>> START Material for this task

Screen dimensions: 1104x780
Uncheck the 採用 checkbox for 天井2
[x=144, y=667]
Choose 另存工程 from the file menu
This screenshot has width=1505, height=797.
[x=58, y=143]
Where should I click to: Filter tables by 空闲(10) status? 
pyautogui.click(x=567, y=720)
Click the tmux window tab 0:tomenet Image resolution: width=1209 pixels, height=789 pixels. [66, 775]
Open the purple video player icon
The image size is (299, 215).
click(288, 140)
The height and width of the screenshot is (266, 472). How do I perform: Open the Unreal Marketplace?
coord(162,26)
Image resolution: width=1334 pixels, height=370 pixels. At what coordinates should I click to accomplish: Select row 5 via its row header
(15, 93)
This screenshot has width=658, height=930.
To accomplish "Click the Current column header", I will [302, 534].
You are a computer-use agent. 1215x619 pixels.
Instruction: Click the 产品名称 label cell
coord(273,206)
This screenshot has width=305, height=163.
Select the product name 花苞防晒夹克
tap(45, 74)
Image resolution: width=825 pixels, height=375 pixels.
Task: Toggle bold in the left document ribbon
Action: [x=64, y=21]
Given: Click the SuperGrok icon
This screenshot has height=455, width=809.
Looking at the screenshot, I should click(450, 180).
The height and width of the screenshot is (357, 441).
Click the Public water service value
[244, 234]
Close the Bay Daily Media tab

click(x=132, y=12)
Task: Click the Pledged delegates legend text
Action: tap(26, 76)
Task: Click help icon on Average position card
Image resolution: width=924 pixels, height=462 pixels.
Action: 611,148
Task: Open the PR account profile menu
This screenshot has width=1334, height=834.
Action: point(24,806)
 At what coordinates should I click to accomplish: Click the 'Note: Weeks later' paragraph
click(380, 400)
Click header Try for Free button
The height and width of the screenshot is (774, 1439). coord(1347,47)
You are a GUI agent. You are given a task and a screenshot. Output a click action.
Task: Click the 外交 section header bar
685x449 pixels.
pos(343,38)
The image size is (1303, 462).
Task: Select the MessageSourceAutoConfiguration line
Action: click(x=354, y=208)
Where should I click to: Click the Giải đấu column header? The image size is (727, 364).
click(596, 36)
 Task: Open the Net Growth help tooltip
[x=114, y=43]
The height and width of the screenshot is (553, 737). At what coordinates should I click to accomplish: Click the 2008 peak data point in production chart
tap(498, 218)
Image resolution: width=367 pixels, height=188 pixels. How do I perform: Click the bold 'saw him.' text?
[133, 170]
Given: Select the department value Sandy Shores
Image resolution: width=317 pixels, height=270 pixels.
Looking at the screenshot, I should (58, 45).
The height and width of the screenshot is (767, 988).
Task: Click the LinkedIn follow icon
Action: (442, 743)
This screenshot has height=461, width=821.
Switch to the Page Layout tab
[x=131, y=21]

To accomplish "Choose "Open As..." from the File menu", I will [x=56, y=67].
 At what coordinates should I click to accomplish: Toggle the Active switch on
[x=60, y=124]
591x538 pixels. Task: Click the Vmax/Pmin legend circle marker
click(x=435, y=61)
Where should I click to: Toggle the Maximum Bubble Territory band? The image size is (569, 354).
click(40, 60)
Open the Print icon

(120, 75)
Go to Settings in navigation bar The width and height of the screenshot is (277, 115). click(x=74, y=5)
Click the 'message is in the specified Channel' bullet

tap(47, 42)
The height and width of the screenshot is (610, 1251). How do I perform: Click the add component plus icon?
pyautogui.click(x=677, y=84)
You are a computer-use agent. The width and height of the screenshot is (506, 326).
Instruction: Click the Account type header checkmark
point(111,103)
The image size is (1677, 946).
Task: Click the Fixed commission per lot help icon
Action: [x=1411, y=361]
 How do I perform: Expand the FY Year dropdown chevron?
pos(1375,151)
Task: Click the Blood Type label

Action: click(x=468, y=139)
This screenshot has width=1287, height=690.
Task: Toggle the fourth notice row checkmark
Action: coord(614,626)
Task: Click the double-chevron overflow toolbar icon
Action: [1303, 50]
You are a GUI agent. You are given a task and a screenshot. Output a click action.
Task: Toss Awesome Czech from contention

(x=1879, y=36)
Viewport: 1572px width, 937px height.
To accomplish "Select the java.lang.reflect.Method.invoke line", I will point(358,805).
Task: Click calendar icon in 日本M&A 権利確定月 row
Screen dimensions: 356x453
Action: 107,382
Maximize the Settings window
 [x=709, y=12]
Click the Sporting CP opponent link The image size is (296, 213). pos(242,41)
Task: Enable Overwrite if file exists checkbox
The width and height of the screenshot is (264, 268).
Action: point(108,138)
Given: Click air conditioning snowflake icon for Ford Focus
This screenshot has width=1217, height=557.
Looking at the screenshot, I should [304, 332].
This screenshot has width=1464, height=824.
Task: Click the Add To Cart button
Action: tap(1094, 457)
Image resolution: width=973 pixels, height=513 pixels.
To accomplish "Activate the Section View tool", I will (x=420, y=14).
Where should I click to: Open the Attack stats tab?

>> END Material for this task

> [Work required]: Reproduce all of the data above line for line, changing nothing.

> [Problem solution]:
Screen dimensions: 1104x780
Uncheck the 採用 checkbox for 天井2
[x=144, y=667]
Choose 另存工程 from the file menu
This screenshot has width=1505, height=797.
[x=58, y=143]
Where should I click to: Filter tables by 空闲(10) status? 
pyautogui.click(x=567, y=720)
Click the tmux window tab 0:tomenet Image resolution: width=1209 pixels, height=789 pixels. [66, 775]
Open the purple video player icon
The image size is (299, 215).
click(288, 140)
The height and width of the screenshot is (266, 472). How do I perform: Open the Unreal Marketplace?
coord(162,26)
Image resolution: width=1334 pixels, height=370 pixels. At what coordinates should I click to accomplish: Select row 5 via its row header
(15, 93)
This screenshot has width=658, height=930.
To accomplish "Click the Current column header", I will [302, 534].
You are a computer-use agent. 1215x619 pixels.
Instruction: Click the 产品名称 label cell
coord(273,206)
This screenshot has width=305, height=163.
Select the product name 花苞防晒夹克
tap(45, 74)
Image resolution: width=825 pixels, height=375 pixels.
Task: Toggle bold in the left document ribbon
Action: [x=64, y=21]
Given: Click the SuperGrok icon
This screenshot has height=455, width=809.
Looking at the screenshot, I should click(450, 180).
The height and width of the screenshot is (357, 441).
Click the Public water service value
[244, 234]
Close the Bay Daily Media tab

click(x=132, y=12)
Task: Click the Pledged delegates legend text
Action: tap(26, 76)
Task: Click help icon on Average position card
Image resolution: width=924 pixels, height=462 pixels.
Action: 611,148
Task: Open the PR account profile menu
This screenshot has width=1334, height=834.
Action: point(24,806)
 At what coordinates should I click to accomplish: Click the 'Note: Weeks later' paragraph
click(380, 400)
Click header Try for Free button
The height and width of the screenshot is (774, 1439). coord(1347,47)
You are a GUI agent. You are given a task and a screenshot. Output a click action.
Task: Click the 外交 section header bar
685x449 pixels.
pos(343,38)
The image size is (1303, 462).
Task: Select the MessageSourceAutoConfiguration line
Action: click(x=354, y=208)
Where should I click to: Click the Giải đấu column header? The image size is (727, 364).
click(596, 36)
 Task: Open the Net Growth help tooltip
[x=114, y=43]
The height and width of the screenshot is (553, 737). At what coordinates should I click to accomplish: Click the 2008 peak data point in production chart
tap(498, 218)
Image resolution: width=367 pixels, height=188 pixels. How do I perform: Click the bold 'saw him.' text?
[133, 170]
Given: Select the department value Sandy Shores
Image resolution: width=317 pixels, height=270 pixels.
Looking at the screenshot, I should (58, 45).
The height and width of the screenshot is (767, 988).
Task: Click the LinkedIn follow icon
Action: (442, 743)
This screenshot has height=461, width=821.
Switch to the Page Layout tab
[x=131, y=21]

To accomplish "Choose "Open As..." from the File menu", I will [x=56, y=67].
 At what coordinates should I click to accomplish: Toggle the Active switch on
[x=60, y=124]
591x538 pixels. Task: Click the Vmax/Pmin legend circle marker
click(x=435, y=61)
Where should I click to: Toggle the Maximum Bubble Territory band? The image size is (569, 354).
click(40, 60)
Open the Print icon

(120, 75)
Go to Settings in navigation bar The width and height of the screenshot is (277, 115). click(x=74, y=5)
Click the 'message is in the specified Channel' bullet

tap(47, 42)
The height and width of the screenshot is (610, 1251). How do I perform: Click the add component plus icon?
pyautogui.click(x=677, y=84)
You are a computer-use agent. The width and height of the screenshot is (506, 326).
Instruction: Click the Account type header checkmark
point(111,103)
The image size is (1677, 946).
Task: Click the Fixed commission per lot help icon
Action: [x=1411, y=361]
 How do I perform: Expand the FY Year dropdown chevron?
pos(1375,151)
Task: Click the Blood Type label

Action: click(x=468, y=139)
This screenshot has width=1287, height=690.
Task: Toggle the fourth notice row checkmark
Action: coord(614,626)
Task: Click the double-chevron overflow toolbar icon
Action: [1303, 50]
You are a GUI agent. You are given a task and a screenshot. Output a click action.
Task: Toss Awesome Czech from contention

(x=1879, y=36)
Viewport: 1572px width, 937px height.
To accomplish "Select the java.lang.reflect.Method.invoke line", I will point(358,805).
Task: Click calendar icon in 日本M&A 権利確定月 row
Screen dimensions: 356x453
Action: 107,382
Maximize the Settings window
 [x=709, y=12]
Click the Sporting CP opponent link The image size is (296, 213). pos(242,41)
Task: Enable Overwrite if file exists checkbox
The width and height of the screenshot is (264, 268).
Action: point(108,138)
Given: Click air conditioning snowflake icon for Ford Focus
This screenshot has width=1217, height=557.
Looking at the screenshot, I should [304, 332].
This screenshot has width=1464, height=824.
Task: Click the Add To Cart button
Action: tap(1094, 457)
Image resolution: width=973 pixels, height=513 pixels.
To accomplish "Activate the Section View tool", I will (x=420, y=14).
Where should I click to: Open the Attack stats tab?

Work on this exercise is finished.